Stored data
>>>

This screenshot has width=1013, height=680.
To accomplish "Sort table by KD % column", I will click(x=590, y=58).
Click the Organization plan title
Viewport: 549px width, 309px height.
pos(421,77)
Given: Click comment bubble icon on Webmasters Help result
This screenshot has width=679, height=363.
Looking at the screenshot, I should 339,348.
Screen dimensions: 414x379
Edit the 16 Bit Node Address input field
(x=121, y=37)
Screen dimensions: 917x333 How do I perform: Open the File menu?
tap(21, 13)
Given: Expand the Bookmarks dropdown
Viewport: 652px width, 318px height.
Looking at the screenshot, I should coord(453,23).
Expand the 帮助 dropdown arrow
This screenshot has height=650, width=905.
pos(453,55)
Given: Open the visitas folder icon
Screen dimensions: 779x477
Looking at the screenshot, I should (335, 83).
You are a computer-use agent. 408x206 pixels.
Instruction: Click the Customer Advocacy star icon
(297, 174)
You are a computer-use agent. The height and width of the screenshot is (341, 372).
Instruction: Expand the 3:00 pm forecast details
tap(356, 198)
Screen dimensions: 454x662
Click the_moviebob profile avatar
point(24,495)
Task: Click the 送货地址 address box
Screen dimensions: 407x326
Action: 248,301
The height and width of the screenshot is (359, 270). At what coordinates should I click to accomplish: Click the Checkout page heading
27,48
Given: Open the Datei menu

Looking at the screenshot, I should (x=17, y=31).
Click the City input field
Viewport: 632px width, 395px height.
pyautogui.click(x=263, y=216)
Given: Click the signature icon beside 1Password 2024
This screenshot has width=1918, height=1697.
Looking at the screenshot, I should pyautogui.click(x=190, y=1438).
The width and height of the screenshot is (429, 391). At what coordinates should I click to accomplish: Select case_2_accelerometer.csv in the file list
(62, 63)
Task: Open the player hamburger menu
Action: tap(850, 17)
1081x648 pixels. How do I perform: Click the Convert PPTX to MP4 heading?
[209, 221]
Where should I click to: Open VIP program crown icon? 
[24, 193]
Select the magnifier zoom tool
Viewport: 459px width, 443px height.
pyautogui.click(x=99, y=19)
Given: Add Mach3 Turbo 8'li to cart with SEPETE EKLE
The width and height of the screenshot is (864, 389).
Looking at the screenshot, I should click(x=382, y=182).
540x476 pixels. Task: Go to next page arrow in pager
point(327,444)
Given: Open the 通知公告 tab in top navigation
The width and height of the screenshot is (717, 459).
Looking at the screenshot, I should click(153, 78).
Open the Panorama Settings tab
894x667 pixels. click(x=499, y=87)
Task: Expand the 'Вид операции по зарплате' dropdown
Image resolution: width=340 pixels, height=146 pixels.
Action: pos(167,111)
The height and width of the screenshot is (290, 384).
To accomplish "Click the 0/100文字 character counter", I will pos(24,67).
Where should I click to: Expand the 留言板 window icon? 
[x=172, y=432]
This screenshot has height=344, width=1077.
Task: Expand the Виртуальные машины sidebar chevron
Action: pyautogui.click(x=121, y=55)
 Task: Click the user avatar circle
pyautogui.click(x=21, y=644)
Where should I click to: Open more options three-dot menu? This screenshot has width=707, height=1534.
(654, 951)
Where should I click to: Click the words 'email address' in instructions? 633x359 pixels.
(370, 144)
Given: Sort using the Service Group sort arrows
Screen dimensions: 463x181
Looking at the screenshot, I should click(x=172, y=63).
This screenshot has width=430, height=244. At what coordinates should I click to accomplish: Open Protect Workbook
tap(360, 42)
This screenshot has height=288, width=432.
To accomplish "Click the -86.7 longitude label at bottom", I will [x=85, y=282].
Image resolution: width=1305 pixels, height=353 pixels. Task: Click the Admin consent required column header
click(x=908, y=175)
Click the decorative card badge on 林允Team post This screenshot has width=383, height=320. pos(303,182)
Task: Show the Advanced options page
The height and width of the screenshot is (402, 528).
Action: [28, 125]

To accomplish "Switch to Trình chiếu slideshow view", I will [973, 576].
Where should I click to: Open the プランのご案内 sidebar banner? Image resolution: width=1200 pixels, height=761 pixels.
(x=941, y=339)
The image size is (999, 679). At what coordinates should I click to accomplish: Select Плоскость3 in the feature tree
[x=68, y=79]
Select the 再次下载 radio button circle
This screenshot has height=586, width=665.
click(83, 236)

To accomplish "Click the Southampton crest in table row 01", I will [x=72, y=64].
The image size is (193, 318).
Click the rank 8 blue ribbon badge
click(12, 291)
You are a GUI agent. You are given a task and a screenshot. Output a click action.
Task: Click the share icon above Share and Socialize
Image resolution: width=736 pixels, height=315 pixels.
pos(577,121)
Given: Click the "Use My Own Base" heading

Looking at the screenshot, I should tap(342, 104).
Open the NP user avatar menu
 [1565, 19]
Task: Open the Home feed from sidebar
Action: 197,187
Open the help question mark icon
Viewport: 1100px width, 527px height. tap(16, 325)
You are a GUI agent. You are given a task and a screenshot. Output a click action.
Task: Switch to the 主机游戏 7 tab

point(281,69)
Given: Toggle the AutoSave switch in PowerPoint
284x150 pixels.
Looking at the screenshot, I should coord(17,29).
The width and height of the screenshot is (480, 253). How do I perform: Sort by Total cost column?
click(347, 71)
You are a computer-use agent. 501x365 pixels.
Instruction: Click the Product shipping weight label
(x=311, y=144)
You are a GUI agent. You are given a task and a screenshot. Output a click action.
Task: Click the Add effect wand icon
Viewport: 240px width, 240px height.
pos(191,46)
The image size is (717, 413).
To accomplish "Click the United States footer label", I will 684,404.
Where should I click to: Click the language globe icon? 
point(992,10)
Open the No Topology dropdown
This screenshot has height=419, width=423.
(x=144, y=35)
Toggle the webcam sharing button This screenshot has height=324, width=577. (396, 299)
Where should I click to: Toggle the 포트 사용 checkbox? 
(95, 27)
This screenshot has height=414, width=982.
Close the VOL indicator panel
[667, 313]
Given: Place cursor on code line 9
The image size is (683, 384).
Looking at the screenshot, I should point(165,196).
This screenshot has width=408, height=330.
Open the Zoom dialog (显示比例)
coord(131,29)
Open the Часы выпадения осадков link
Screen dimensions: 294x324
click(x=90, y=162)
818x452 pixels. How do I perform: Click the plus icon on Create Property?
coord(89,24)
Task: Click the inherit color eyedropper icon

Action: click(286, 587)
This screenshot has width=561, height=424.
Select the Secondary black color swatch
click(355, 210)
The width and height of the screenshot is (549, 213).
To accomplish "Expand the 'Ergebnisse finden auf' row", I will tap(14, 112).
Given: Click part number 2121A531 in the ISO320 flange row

<<<

Go through the records and copy each line with "will" in it.

» **Solved problem**:
To accomplish "Sort table by KD % column", I will click(x=590, y=58).
To accomplish "Click the 0/100文字 character counter", I will pos(24,67).
To accomplish "Click the -86.7 longitude label at bottom", I will [x=85, y=282].
To accomplish "Switch to Trình chiếu slideshow view", I will [973, 576].
To accomplish "Click the Southampton crest in table row 01", I will [x=72, y=64].
To accomplish "Click the United States footer label", I will 684,404.
To accomplish "Expand the 'Ergebnisse finden auf' row", I will tap(14, 112).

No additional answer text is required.